▶ Text shown
== Segment start ==

Michael J. Freedman is an American computer scientist who is the Robert E. Kahn Professor of Computer Science at Princeton University, where he works on distributed systems, networking, and security.  He is also the cofounder of database company Timescale.

Education and career
Freedman graduated from Wyoming Valley West High School in Pennsylvania in 1997. In 2001 and 2002, he earned an S.B. and a M.Eng., respectively, at the Massachusetts Institute of Technology. In 2005 and 2007, he earned an M.S. and a Ph.D., respectively, from the Courant Institute of Mathematical Sciences at New York University, and spent 2005–2007 at Stanford University. Freedman completed his doctoral studies under David Mazières, who Freedman worked with to release the Coral Content Distribution Network in 2004. In 2007, he was appointed a professor at Princeton University.

== Segment end ==

▶ Supplied entries
== Segment start ==

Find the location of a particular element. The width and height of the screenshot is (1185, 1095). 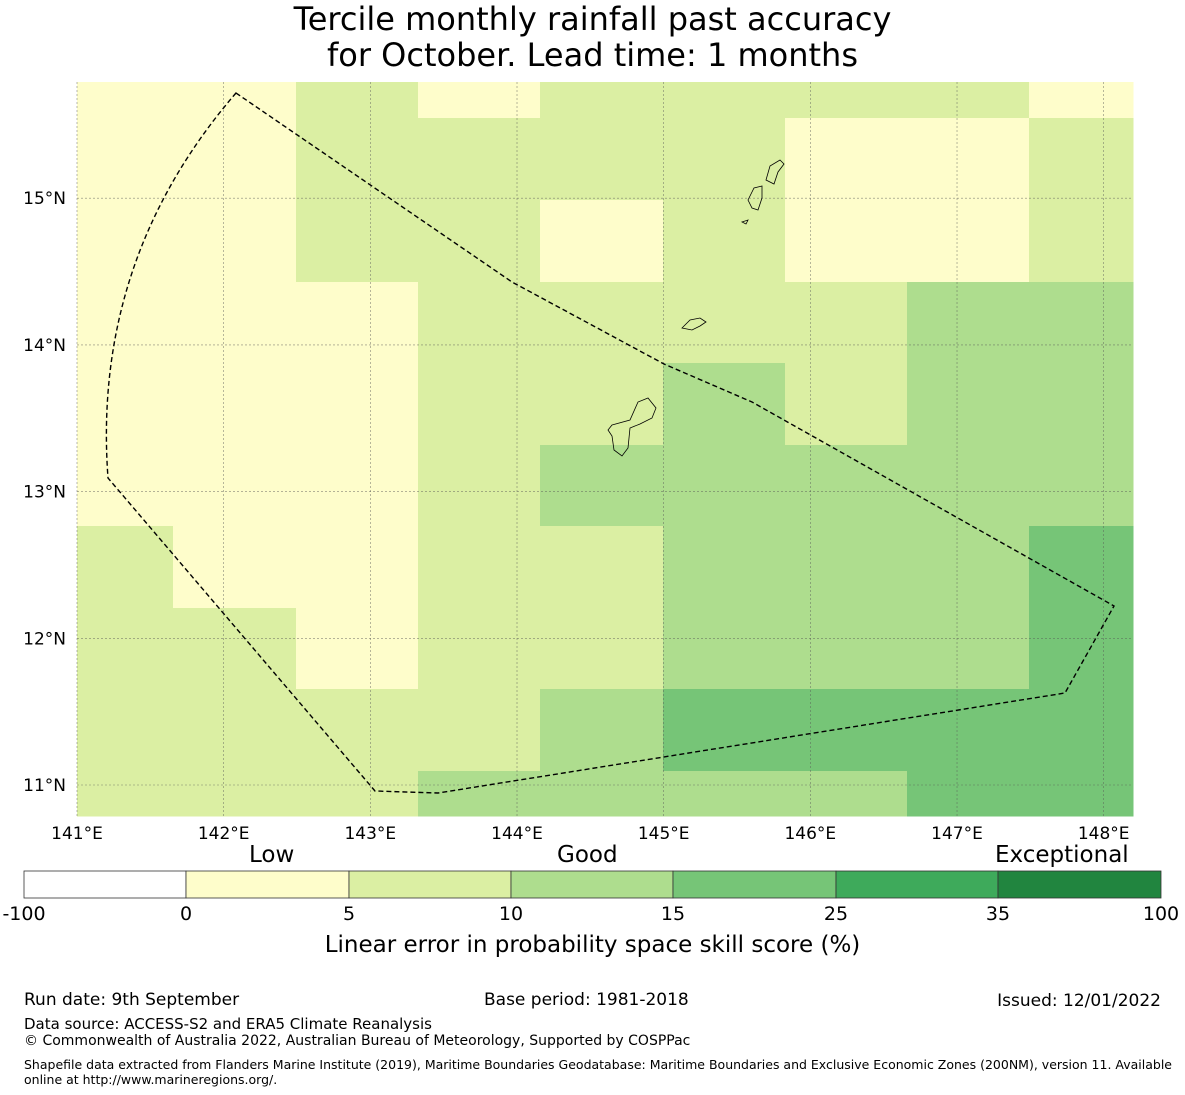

== Segment end ==
== Segment start ==

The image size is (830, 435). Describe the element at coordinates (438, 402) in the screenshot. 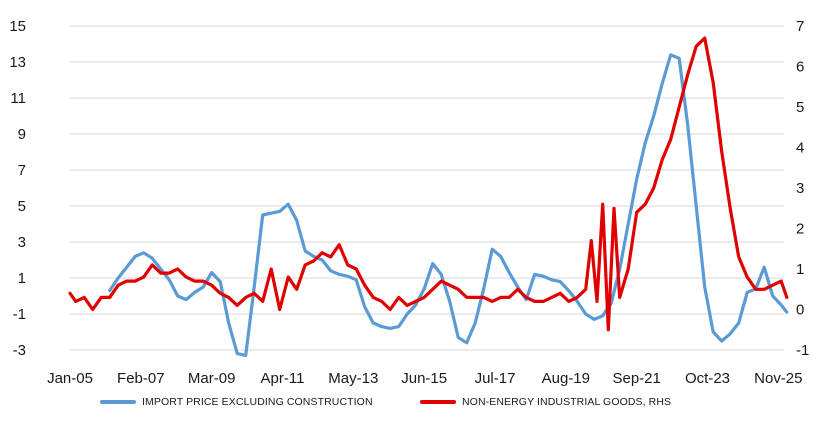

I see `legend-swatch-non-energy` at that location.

== Segment end ==

▶ Apply what you read
[1] Swap "distributed systems" for "operating systems" in the Freedman biography, beginning at the words "Michael J. Freedman" and stopping after "database company Timescale.".
[2] List every academic degree that the Freedman biography says he earned.
[3] Translate this sentence from the Freedman biography into Spanish: "In 2007, he was appointed a professor at Princeton University."

▶ Solution set
[1]
Michael J. Freedman is an American computer scientist who is the Robert E. Kahn Professor of Computer Science at Princeton University, where he works on operating systems, networking, and security.  He is also the cofounder of database company Timescale.

[2] S.B., M.Eng., M.S., Ph.D.

[3] En 2007, fue nombrado profesor en la Universidad de Princeton.